Sphingosylphosphorylcholine ameliorates doxorubicin-induced cardiotoxicity in zebrafish and H9c2 cells by reducing excessive mitophagy and mitochondrial dysfunction

Abstract

Doxorubicin (DOX, C27H29NO11), is an anthracycline tumor chemotherapy drug, which has significant side effects on many organs including the heart. In recent years, mitochondrial dysfunction caused by DOX was identified as an important reason for cardiotoxic injury. Sphingosylphosphorylcholine (SPC) is essential for mitochondrial homeostasis in our previous report, however, its role in DOX-caused cardiomyopathy has remained elusive.

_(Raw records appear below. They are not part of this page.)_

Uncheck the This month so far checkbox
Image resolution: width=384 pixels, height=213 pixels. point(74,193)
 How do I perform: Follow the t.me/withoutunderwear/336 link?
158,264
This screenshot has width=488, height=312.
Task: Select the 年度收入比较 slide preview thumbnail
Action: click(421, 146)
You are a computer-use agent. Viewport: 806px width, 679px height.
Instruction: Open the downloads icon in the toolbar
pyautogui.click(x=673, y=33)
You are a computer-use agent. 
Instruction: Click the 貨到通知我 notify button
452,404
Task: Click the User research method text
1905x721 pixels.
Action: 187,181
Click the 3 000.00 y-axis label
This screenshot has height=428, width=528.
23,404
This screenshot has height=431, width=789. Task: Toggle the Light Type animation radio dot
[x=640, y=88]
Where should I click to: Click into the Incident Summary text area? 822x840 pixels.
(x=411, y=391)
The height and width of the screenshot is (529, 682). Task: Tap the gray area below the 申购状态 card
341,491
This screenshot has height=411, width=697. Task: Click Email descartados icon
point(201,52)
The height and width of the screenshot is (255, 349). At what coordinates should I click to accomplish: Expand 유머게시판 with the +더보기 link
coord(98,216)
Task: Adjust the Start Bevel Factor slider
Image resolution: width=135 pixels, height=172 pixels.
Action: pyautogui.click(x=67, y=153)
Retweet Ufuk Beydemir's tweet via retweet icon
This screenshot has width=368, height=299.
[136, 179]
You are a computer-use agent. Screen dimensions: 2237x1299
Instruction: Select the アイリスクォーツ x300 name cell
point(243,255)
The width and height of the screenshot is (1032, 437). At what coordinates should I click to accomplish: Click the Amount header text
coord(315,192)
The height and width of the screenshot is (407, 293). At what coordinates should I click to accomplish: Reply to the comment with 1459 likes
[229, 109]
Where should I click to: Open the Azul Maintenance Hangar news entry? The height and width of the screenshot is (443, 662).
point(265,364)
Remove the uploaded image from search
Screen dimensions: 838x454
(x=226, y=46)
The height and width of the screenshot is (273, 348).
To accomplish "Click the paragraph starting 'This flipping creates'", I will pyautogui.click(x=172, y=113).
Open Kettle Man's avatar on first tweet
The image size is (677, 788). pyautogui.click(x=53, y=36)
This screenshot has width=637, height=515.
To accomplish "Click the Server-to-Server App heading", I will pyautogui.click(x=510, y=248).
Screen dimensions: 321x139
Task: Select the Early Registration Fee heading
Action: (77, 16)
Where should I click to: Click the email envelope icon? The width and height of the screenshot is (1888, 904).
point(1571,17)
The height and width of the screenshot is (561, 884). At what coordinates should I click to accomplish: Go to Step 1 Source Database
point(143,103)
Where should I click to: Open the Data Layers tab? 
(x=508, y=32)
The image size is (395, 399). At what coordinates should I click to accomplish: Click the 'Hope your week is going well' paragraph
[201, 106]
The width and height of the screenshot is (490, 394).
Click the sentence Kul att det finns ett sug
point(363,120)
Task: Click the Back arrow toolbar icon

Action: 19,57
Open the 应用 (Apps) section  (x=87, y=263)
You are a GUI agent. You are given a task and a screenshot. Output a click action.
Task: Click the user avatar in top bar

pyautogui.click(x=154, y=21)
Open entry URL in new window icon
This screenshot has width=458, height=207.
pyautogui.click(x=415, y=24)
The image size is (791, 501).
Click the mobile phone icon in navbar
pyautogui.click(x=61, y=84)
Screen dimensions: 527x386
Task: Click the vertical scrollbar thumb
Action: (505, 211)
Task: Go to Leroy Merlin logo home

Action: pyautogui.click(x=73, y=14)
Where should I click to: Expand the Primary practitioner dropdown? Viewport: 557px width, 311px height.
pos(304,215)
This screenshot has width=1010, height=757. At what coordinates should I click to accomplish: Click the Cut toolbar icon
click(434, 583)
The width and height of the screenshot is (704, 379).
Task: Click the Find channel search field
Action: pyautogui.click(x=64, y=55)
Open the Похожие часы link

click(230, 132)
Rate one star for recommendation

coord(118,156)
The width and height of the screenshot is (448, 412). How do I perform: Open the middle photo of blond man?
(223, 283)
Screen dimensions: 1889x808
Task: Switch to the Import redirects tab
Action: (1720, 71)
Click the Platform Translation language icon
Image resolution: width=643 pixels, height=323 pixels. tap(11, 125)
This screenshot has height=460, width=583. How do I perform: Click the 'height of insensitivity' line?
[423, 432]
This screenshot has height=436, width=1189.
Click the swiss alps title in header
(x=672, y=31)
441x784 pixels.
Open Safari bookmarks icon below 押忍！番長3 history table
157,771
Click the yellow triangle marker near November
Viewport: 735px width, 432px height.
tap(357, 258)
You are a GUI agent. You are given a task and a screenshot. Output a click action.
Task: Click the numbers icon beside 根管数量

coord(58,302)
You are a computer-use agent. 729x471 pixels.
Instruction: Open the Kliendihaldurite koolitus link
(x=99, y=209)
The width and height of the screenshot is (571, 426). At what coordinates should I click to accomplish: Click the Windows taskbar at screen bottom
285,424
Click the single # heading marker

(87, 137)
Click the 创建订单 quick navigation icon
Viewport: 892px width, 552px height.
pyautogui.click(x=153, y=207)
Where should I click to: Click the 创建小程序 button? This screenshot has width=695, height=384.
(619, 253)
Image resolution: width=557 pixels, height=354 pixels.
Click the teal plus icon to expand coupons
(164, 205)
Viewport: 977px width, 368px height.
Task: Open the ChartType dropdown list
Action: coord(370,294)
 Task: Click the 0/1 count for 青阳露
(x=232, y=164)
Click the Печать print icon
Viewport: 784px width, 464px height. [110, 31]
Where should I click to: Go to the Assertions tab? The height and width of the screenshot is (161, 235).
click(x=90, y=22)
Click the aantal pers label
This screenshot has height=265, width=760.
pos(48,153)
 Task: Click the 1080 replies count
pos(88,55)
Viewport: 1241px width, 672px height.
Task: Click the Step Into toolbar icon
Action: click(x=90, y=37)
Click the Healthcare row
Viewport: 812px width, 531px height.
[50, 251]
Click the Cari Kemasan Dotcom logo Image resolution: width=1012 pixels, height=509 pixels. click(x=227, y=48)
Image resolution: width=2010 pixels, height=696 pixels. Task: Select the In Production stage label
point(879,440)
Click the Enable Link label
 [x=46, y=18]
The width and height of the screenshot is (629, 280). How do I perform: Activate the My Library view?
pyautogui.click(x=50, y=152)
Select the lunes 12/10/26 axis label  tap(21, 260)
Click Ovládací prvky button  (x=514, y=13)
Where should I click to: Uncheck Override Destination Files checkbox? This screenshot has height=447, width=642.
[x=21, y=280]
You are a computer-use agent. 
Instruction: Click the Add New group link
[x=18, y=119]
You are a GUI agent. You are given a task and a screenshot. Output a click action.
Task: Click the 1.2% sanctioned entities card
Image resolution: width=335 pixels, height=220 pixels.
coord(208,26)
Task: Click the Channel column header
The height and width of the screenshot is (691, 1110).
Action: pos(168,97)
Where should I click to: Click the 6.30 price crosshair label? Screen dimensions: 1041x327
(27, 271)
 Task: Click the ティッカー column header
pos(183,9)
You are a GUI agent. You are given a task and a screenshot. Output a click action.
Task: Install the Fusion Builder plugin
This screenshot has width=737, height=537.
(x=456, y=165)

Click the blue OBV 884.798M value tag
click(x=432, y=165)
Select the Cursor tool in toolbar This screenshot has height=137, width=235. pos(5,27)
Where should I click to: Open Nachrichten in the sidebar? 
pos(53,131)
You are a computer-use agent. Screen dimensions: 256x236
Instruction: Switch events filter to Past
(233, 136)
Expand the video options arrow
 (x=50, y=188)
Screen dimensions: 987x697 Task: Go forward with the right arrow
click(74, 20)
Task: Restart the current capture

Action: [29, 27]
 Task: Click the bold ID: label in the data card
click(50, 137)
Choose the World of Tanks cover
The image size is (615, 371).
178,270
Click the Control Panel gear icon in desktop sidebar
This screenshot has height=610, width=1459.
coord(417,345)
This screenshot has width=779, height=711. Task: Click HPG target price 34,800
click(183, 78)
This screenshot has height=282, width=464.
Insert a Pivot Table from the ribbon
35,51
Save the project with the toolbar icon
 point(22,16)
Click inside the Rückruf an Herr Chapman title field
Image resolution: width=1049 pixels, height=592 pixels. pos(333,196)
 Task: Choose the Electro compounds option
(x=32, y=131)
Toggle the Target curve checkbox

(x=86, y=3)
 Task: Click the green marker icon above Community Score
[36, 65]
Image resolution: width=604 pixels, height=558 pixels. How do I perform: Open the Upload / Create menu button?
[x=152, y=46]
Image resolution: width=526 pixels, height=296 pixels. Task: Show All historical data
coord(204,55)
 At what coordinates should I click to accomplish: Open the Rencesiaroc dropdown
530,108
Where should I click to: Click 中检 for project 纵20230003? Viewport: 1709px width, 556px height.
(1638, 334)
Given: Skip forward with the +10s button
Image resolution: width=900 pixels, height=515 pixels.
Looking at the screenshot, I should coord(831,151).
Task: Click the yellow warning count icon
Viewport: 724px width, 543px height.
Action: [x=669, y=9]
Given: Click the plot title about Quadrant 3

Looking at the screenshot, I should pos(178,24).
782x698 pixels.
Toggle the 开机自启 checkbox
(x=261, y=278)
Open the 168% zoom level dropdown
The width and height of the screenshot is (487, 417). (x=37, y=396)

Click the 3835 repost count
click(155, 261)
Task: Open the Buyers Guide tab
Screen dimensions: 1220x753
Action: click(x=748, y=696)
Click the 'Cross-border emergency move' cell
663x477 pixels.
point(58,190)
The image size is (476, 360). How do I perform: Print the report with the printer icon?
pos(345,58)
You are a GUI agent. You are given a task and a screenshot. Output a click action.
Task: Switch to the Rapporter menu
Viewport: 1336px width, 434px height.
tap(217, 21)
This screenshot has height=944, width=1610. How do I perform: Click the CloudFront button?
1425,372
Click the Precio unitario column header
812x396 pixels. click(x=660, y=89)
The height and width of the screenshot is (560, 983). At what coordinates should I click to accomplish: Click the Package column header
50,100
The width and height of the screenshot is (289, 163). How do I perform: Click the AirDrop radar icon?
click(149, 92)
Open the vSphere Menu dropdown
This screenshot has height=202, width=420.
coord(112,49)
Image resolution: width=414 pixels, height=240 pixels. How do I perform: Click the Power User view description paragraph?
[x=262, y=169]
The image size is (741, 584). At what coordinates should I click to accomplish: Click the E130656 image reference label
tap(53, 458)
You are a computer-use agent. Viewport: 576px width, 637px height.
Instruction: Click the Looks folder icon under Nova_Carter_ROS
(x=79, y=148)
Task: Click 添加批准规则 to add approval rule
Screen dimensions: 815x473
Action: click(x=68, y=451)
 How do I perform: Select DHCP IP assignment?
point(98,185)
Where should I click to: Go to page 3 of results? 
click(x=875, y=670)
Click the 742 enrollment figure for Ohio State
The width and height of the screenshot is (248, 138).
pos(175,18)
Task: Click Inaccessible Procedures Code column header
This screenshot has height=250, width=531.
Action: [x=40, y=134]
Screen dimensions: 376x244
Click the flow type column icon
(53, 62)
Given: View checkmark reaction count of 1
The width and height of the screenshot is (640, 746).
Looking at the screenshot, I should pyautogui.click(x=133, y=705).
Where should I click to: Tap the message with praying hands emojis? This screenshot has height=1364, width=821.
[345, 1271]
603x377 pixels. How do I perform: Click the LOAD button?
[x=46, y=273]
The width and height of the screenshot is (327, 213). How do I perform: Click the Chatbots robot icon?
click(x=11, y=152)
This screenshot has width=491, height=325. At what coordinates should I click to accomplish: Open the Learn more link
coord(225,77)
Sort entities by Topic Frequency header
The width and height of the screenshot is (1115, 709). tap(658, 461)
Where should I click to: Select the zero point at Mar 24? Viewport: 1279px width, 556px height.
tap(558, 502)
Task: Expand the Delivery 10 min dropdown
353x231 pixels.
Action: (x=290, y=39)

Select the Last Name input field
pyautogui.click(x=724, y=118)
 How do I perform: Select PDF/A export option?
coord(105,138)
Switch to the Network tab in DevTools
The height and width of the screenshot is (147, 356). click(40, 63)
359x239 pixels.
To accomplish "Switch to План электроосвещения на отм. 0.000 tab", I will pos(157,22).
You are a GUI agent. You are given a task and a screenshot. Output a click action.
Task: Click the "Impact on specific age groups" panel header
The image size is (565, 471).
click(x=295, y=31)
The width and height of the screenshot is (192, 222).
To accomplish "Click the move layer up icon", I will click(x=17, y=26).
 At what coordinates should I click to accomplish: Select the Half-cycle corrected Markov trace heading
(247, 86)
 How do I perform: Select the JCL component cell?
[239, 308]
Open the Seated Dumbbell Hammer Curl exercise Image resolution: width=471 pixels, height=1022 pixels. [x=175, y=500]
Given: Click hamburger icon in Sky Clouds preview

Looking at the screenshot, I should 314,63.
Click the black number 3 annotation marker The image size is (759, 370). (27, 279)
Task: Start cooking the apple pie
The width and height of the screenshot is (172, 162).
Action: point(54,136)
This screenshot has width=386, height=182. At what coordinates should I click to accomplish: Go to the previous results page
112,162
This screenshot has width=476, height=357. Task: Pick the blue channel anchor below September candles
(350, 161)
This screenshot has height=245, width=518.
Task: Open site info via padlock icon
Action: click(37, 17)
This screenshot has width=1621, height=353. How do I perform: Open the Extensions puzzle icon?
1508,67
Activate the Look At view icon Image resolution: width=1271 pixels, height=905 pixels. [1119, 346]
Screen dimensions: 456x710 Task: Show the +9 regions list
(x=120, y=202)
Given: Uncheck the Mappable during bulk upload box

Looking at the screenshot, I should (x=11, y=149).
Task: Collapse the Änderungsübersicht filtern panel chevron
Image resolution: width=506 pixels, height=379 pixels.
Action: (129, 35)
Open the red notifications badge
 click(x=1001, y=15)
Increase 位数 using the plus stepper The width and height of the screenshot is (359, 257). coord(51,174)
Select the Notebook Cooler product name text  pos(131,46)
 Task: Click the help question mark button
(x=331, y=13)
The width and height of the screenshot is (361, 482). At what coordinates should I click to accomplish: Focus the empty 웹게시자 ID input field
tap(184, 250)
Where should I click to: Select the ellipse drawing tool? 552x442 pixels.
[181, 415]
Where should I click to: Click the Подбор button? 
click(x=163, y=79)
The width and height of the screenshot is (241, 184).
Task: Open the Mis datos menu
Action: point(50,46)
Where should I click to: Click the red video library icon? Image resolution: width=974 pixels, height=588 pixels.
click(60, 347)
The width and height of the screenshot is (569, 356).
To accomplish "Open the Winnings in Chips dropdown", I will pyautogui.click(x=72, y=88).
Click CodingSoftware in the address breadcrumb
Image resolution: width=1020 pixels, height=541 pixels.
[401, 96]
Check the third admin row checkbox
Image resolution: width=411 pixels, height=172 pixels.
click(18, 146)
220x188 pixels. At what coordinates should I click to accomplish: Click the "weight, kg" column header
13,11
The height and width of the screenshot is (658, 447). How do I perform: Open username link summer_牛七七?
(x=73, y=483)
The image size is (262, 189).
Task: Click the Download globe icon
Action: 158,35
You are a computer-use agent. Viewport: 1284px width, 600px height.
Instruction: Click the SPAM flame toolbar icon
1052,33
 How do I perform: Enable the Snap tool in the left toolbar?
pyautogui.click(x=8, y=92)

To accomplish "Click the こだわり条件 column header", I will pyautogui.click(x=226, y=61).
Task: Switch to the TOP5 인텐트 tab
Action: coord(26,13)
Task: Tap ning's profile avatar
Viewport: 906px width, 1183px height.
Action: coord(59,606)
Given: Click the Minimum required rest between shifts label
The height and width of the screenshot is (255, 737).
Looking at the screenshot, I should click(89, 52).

Herein, DOX treated zebrafish embryos (90 μM) and adult fish (2.5 μM/g) were used to simulate DOX-induced cardiotoxic damage. Histopathological and ultrastructural observations showed that SPC (2.5 μM) significantly ameliorated DOX-induced pericardial edema, myocardial vacuolization and apoptosis. Furthermore, SPC (2.5 μM) can significantly inhibit DOX-induced apoptosis and promote cell proliferation in DOX treated H9c2 cells (1 μM), which is dependent on the restoration of mitochondrial homeostasis, including restored mitochondrial membrane potential, mitochondrial superoxide and ATP levels. We finally confirmed that SPC restored mitochondrial homeostasis through ameliorating DOX-induced excessive mitophagy. Mechanistically, SPC reduced calmodulin (CaM) levels and thus inhibiting Parkin activation and Parkin-dependent mitophagy. These results suggest that reducing the cardiotoxicity of chemotherapeutic drugs by targeting SPC may be a new solution to rescue chemotherapy injury.